Saved dataset items
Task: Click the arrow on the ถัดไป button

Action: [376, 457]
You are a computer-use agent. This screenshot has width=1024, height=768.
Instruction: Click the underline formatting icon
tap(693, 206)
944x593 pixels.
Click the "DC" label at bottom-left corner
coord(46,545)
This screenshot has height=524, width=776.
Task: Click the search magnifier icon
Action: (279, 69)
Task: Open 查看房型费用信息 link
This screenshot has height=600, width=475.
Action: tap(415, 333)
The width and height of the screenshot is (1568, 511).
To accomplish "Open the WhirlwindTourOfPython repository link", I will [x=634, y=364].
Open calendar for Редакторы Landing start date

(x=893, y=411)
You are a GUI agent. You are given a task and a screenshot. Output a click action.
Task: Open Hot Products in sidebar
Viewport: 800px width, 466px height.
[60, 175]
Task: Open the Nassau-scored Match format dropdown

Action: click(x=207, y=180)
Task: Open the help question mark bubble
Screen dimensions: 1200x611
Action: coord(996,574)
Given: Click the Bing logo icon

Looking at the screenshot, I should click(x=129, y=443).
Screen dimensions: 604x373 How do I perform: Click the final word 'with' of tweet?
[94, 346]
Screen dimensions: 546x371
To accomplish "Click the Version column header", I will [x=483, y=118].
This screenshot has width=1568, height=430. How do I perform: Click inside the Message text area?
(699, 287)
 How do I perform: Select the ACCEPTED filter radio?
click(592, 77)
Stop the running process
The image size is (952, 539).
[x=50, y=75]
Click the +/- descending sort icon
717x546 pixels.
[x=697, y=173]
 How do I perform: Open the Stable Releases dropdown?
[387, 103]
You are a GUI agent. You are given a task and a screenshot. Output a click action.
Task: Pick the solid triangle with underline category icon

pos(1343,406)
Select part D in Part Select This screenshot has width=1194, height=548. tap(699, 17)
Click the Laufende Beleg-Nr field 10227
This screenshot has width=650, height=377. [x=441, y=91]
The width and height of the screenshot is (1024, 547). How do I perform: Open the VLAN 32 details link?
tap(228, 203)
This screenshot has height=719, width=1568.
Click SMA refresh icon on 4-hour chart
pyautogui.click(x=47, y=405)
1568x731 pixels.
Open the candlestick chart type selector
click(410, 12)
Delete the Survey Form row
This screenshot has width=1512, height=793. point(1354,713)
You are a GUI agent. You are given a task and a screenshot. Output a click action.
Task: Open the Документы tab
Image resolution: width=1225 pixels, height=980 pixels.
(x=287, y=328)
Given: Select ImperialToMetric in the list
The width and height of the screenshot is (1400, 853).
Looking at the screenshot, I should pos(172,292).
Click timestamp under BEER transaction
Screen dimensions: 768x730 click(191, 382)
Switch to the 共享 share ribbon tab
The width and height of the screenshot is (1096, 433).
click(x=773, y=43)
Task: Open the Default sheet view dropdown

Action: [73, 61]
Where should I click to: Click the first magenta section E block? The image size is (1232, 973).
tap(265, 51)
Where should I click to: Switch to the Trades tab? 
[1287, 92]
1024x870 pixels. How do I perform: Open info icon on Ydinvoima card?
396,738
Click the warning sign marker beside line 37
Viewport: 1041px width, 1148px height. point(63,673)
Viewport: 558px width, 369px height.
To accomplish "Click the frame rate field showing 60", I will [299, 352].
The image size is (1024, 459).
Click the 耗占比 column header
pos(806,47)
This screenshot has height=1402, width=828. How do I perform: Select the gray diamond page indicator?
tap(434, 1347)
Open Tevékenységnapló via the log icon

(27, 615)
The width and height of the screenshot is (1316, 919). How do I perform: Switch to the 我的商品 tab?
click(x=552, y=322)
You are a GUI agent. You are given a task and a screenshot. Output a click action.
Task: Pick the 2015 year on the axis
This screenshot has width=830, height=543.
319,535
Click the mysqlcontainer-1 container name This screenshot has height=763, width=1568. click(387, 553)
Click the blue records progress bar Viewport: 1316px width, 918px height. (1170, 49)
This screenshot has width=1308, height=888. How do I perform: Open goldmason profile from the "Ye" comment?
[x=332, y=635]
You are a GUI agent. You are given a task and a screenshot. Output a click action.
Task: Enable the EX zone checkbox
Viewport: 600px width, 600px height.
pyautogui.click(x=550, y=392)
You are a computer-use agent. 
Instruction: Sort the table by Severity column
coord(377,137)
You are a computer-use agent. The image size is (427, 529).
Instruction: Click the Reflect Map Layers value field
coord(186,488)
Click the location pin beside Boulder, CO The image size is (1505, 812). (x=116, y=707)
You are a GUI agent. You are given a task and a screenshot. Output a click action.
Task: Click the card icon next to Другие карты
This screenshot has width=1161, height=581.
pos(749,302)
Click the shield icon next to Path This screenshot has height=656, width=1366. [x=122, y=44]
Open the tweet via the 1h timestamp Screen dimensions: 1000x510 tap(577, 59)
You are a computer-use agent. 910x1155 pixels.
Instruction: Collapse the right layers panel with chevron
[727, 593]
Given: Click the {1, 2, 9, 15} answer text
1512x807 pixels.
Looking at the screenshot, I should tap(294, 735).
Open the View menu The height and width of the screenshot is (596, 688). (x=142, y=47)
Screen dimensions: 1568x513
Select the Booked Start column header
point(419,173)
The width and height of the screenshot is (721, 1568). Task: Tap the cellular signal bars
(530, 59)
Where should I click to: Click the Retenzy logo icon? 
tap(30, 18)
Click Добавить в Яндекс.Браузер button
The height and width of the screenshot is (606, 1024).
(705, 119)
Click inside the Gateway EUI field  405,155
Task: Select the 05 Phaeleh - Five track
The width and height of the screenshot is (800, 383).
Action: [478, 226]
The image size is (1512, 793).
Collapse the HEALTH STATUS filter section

What the task requires
Retype all of the records above character for character, keeping them in their original order.

Complete output
Task: Click the arrow on the ถัดไป button

Action: [376, 457]
You are a computer-use agent. This screenshot has width=1024, height=768.
Instruction: Click the underline formatting icon
tap(693, 206)
944x593 pixels.
Click the "DC" label at bottom-left corner
coord(46,545)
This screenshot has height=524, width=776.
Task: Click the search magnifier icon
Action: (279, 69)
Task: Open 查看房型费用信息 link
This screenshot has height=600, width=475.
Action: tap(415, 333)
The width and height of the screenshot is (1568, 511).
To accomplish "Open the WhirlwindTourOfPython repository link", I will [x=634, y=364].
Open calendar for Редакторы Landing start date

(x=893, y=411)
You are a GUI agent. You are given a task and a screenshot. Output a click action.
Task: Open Hot Products in sidebar
Viewport: 800px width, 466px height.
[60, 175]
Task: Open the Nassau-scored Match format dropdown

Action: click(x=207, y=180)
Task: Open the help question mark bubble
Screen dimensions: 1200x611
Action: coord(996,574)
Given: Click the Bing logo icon

Looking at the screenshot, I should click(x=129, y=443).
Screen dimensions: 604x373 How do I perform: Click the final word 'with' of tweet?
[94, 346]
Screen dimensions: 546x371
To accomplish "Click the Version column header", I will [x=483, y=118].
This screenshot has width=1568, height=430. How do I perform: Click inside the Message text area?
(699, 287)
 How do I perform: Select the ACCEPTED filter radio?
click(592, 77)
Stop the running process
The image size is (952, 539).
[x=50, y=75]
Click the +/- descending sort icon
717x546 pixels.
[x=697, y=173]
 How do I perform: Open the Stable Releases dropdown?
[387, 103]
You are a GUI agent. You are given a task and a screenshot. Output a click action.
Task: Pick the solid triangle with underline category icon

pos(1343,406)
Select part D in Part Select This screenshot has width=1194, height=548. tap(699, 17)
Click the Laufende Beleg-Nr field 10227
This screenshot has width=650, height=377. [x=441, y=91]
The width and height of the screenshot is (1024, 547). How do I perform: Open the VLAN 32 details link?
tap(228, 203)
This screenshot has height=719, width=1568.
Click SMA refresh icon on 4-hour chart
pyautogui.click(x=47, y=405)
1568x731 pixels.
Open the candlestick chart type selector
click(410, 12)
Delete the Survey Form row
This screenshot has width=1512, height=793. point(1354,713)
You are a GUI agent. You are given a task and a screenshot. Output a click action.
Task: Open the Документы tab
Image resolution: width=1225 pixels, height=980 pixels.
(x=287, y=328)
Given: Select ImperialToMetric in the list
The width and height of the screenshot is (1400, 853).
Looking at the screenshot, I should pos(172,292).
Click timestamp under BEER transaction
Screen dimensions: 768x730 click(191, 382)
Switch to the 共享 share ribbon tab
The width and height of the screenshot is (1096, 433).
click(x=773, y=43)
Task: Open the Default sheet view dropdown

Action: [73, 61]
Where should I click to: Click the first magenta section E block? The image size is (1232, 973).
tap(265, 51)
Where should I click to: Switch to the Trades tab? 
[1287, 92]
1024x870 pixels. How do I perform: Open info icon on Ydinvoima card?
396,738
Click the warning sign marker beside line 37
Viewport: 1041px width, 1148px height. point(63,673)
Viewport: 558px width, 369px height.
To accomplish "Click the frame rate field showing 60", I will [299, 352].
The image size is (1024, 459).
Click the 耗占比 column header
pos(806,47)
This screenshot has height=1402, width=828. How do I perform: Select the gray diamond page indicator?
tap(434, 1347)
Open Tevékenységnapló via the log icon

(27, 615)
The width and height of the screenshot is (1316, 919). How do I perform: Switch to the 我的商品 tab?
click(x=552, y=322)
You are a GUI agent. You are given a task and a screenshot. Output a click action.
Task: Pick the 2015 year on the axis
This screenshot has width=830, height=543.
319,535
Click the mysqlcontainer-1 container name This screenshot has height=763, width=1568. click(387, 553)
Click the blue records progress bar Viewport: 1316px width, 918px height. (1170, 49)
This screenshot has width=1308, height=888. How do I perform: Open goldmason profile from the "Ye" comment?
[x=332, y=635]
You are a GUI agent. You are given a task and a screenshot. Output a click action.
Task: Enable the EX zone checkbox
Viewport: 600px width, 600px height.
pyautogui.click(x=550, y=392)
You are a computer-use agent. 
Instruction: Sort the table by Severity column
coord(377,137)
You are a computer-use agent. The image size is (427, 529).
Instruction: Click the Reflect Map Layers value field
coord(186,488)
Click the location pin beside Boulder, CO The image size is (1505, 812). (x=116, y=707)
You are a GUI agent. You are given a task and a screenshot. Output a click action.
Task: Click the card icon next to Другие карты
This screenshot has width=1161, height=581.
pos(749,302)
Click the shield icon next to Path This screenshot has height=656, width=1366. [x=122, y=44]
Open the tweet via the 1h timestamp Screen dimensions: 1000x510 tap(577, 59)
You are a computer-use agent. 910x1155 pixels.
Instruction: Collapse the right layers panel with chevron
[727, 593]
Given: Click the {1, 2, 9, 15} answer text
1512x807 pixels.
Looking at the screenshot, I should tap(294, 735).
Open the View menu The height and width of the screenshot is (596, 688). (x=142, y=47)
Screen dimensions: 1568x513
Select the Booked Start column header
point(419,173)
The width and height of the screenshot is (721, 1568). Task: Tap the cellular signal bars
(530, 59)
Where should I click to: Click the Retenzy logo icon? 
tap(30, 18)
Click Добавить в Яндекс.Браузер button
The height and width of the screenshot is (606, 1024).
(705, 119)
Click inside the Gateway EUI field  405,155
Task: Select the 05 Phaeleh - Five track
The width and height of the screenshot is (800, 383).
Action: [478, 226]
The image size is (1512, 793).
Collapse the HEALTH STATUS filter section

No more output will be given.